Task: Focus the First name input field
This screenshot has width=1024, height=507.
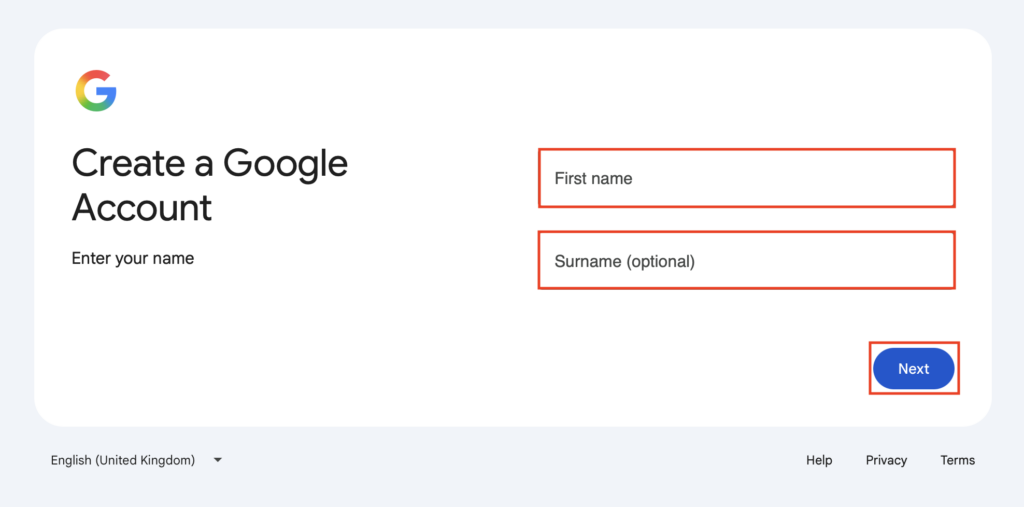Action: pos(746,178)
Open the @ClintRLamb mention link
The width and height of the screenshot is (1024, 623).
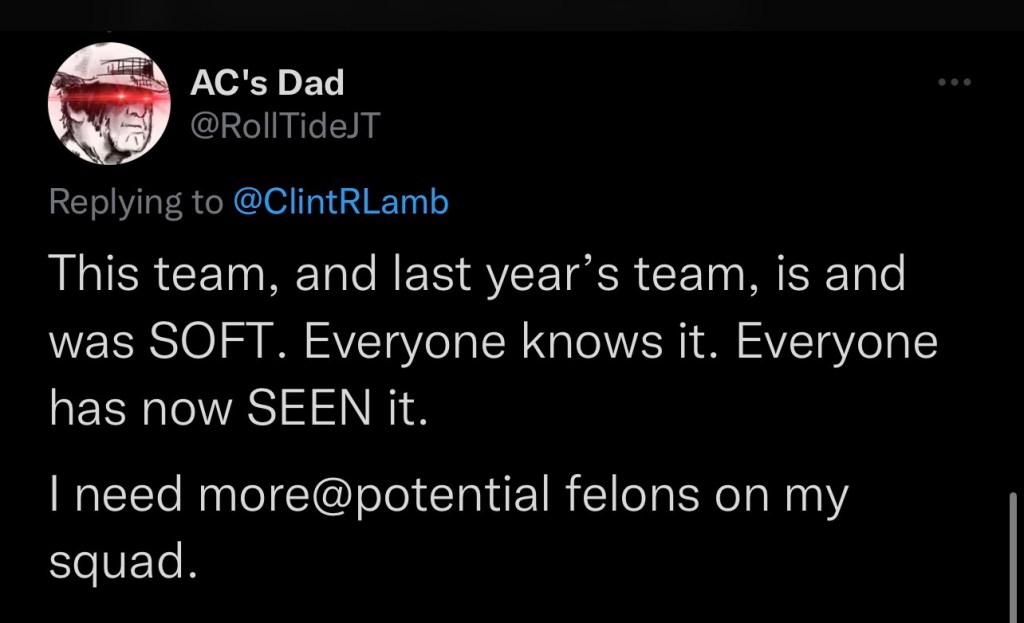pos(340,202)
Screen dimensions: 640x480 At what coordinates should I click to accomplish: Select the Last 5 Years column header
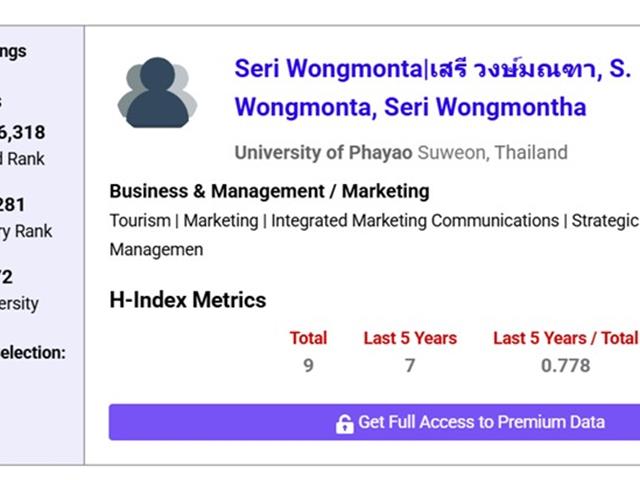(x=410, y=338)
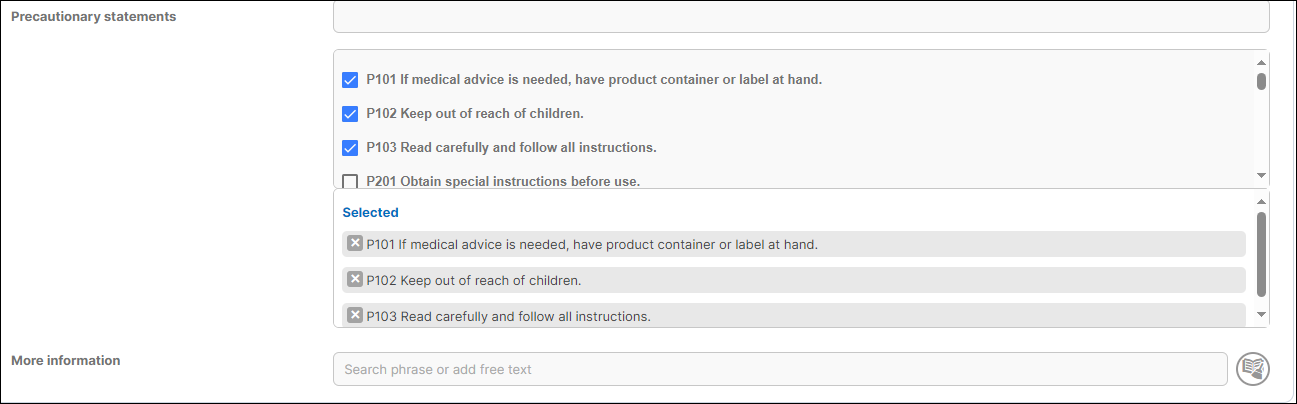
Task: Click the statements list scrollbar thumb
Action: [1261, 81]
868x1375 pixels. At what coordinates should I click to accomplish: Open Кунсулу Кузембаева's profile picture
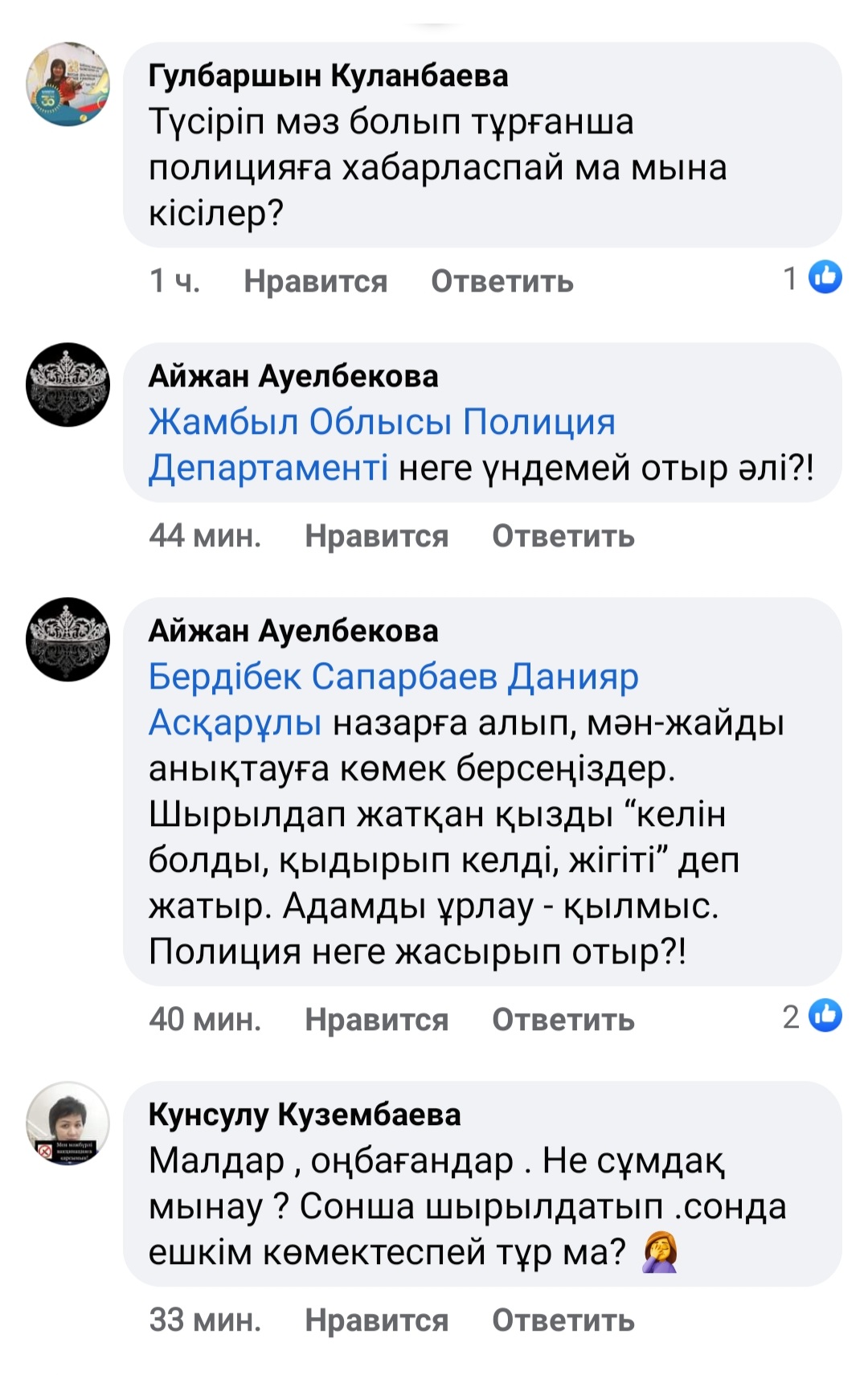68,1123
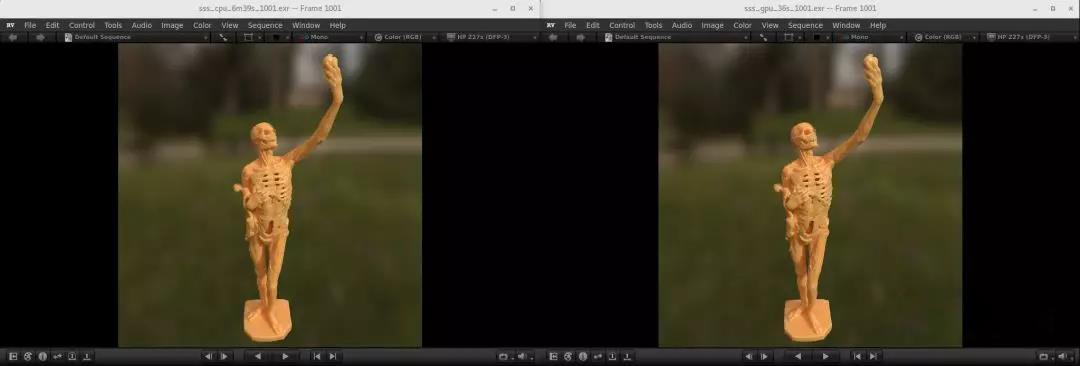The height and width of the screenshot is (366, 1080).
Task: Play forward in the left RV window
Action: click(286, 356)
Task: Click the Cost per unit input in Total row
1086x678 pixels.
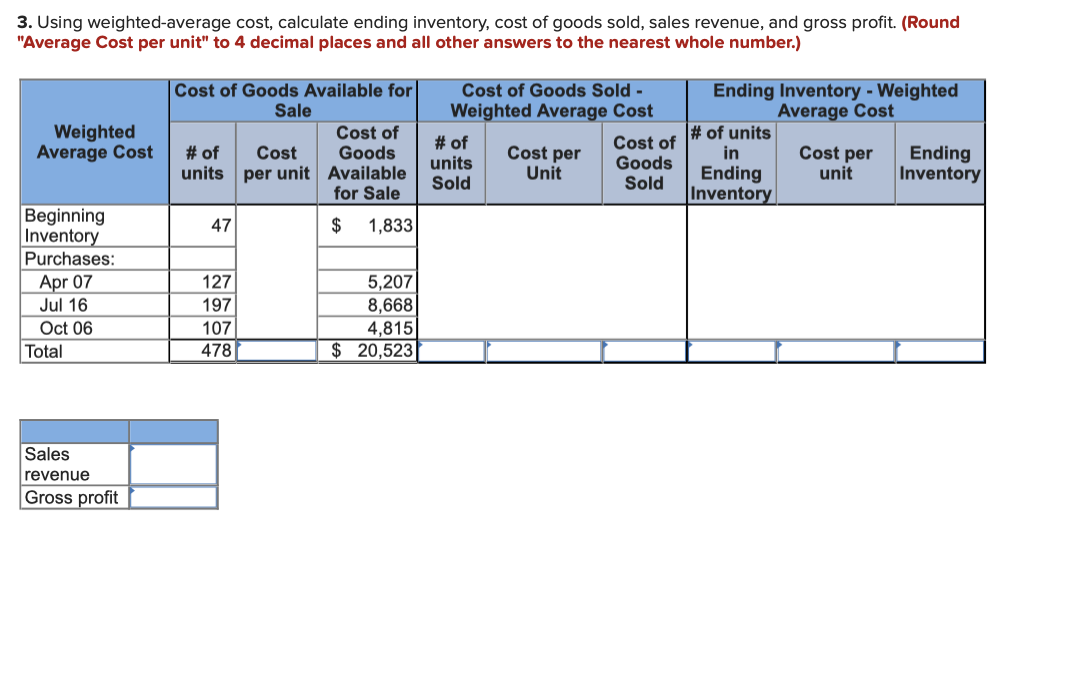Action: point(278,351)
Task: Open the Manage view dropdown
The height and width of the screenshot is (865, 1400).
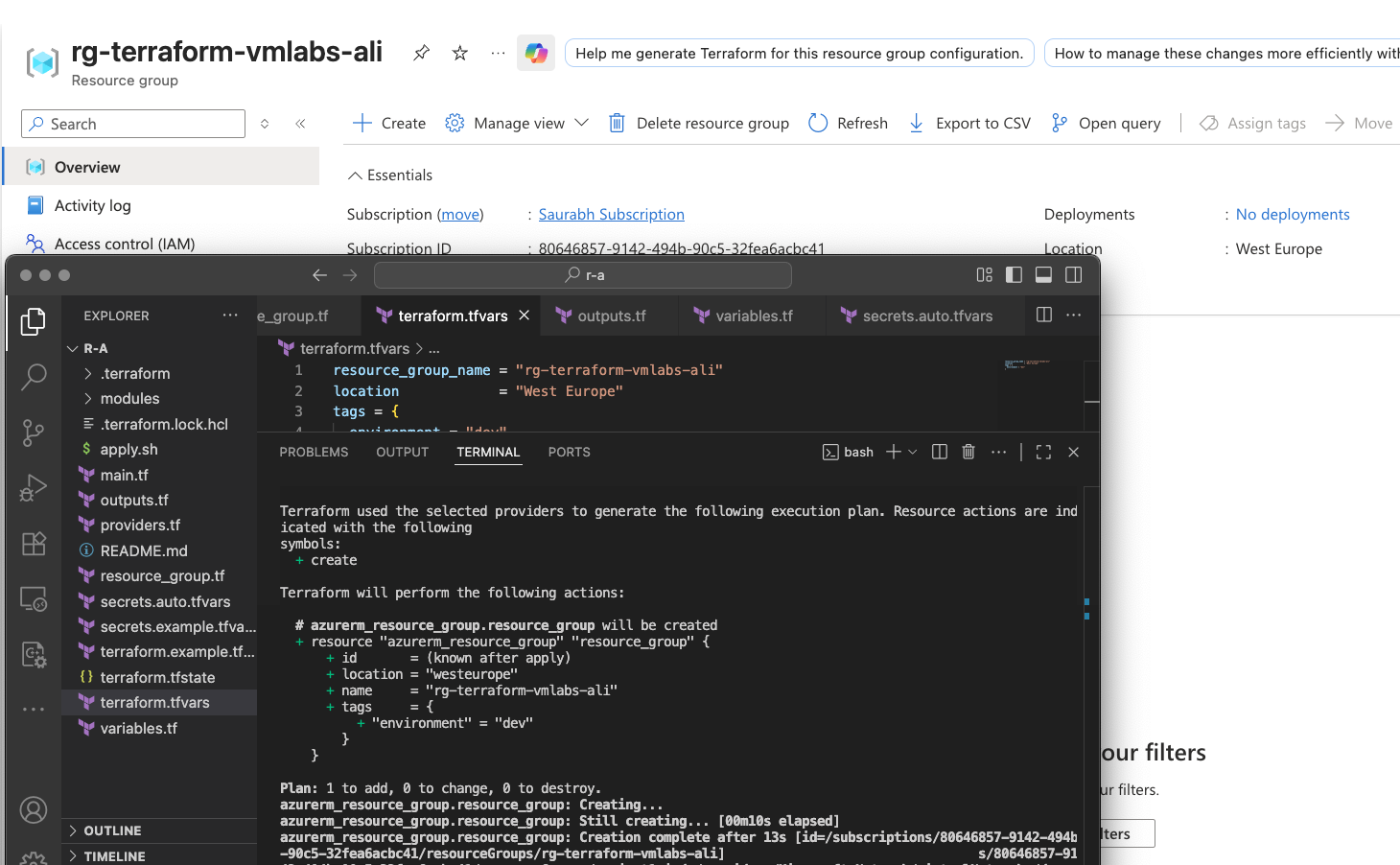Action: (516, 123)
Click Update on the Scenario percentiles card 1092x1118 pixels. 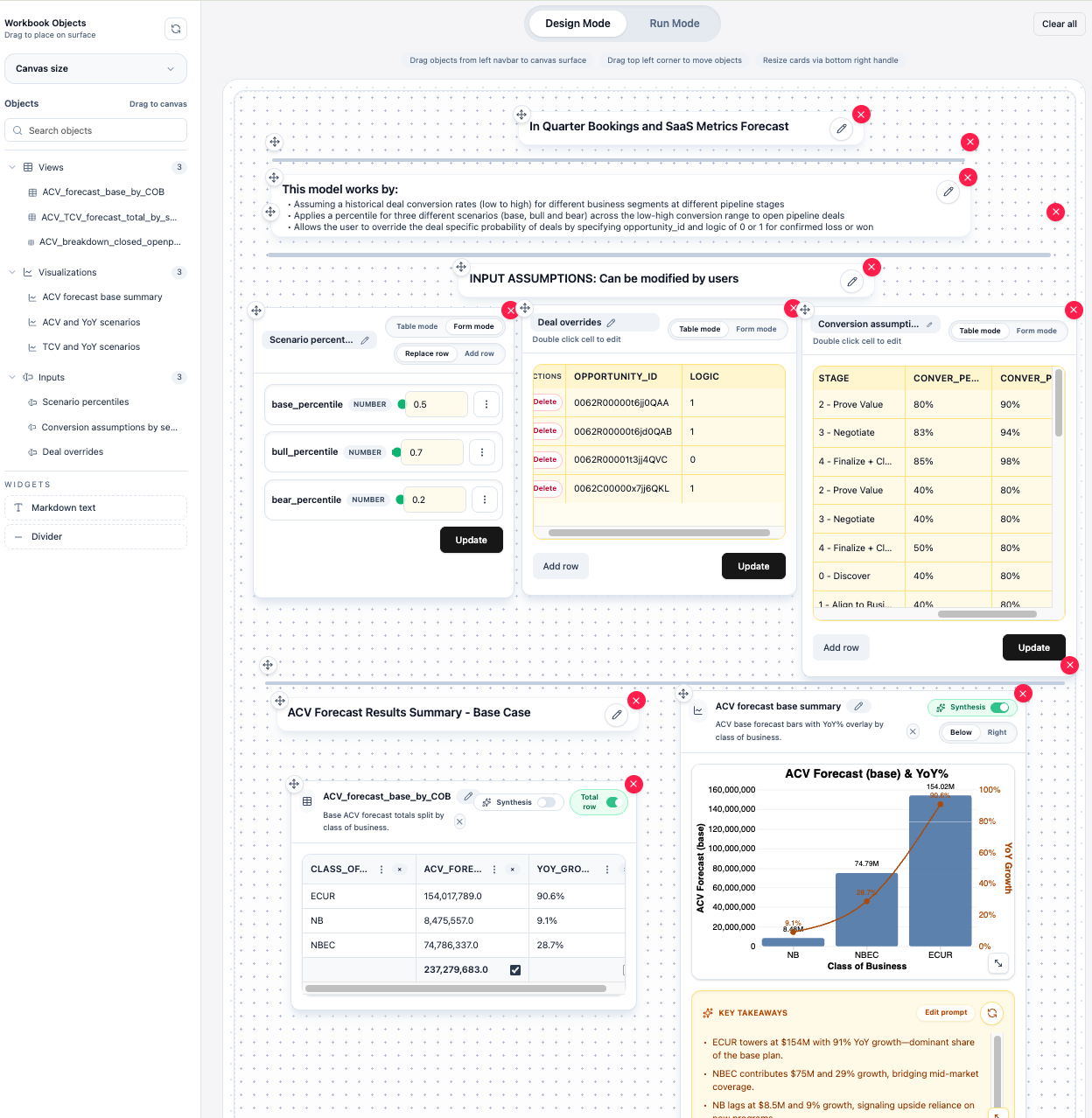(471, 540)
**********
*What is needed:* In the entries, find every line holding "input" and copy it.

*Answer to the exercise:*
Task: Focus the First name input field
Task: Click the Cost per unit input in Total row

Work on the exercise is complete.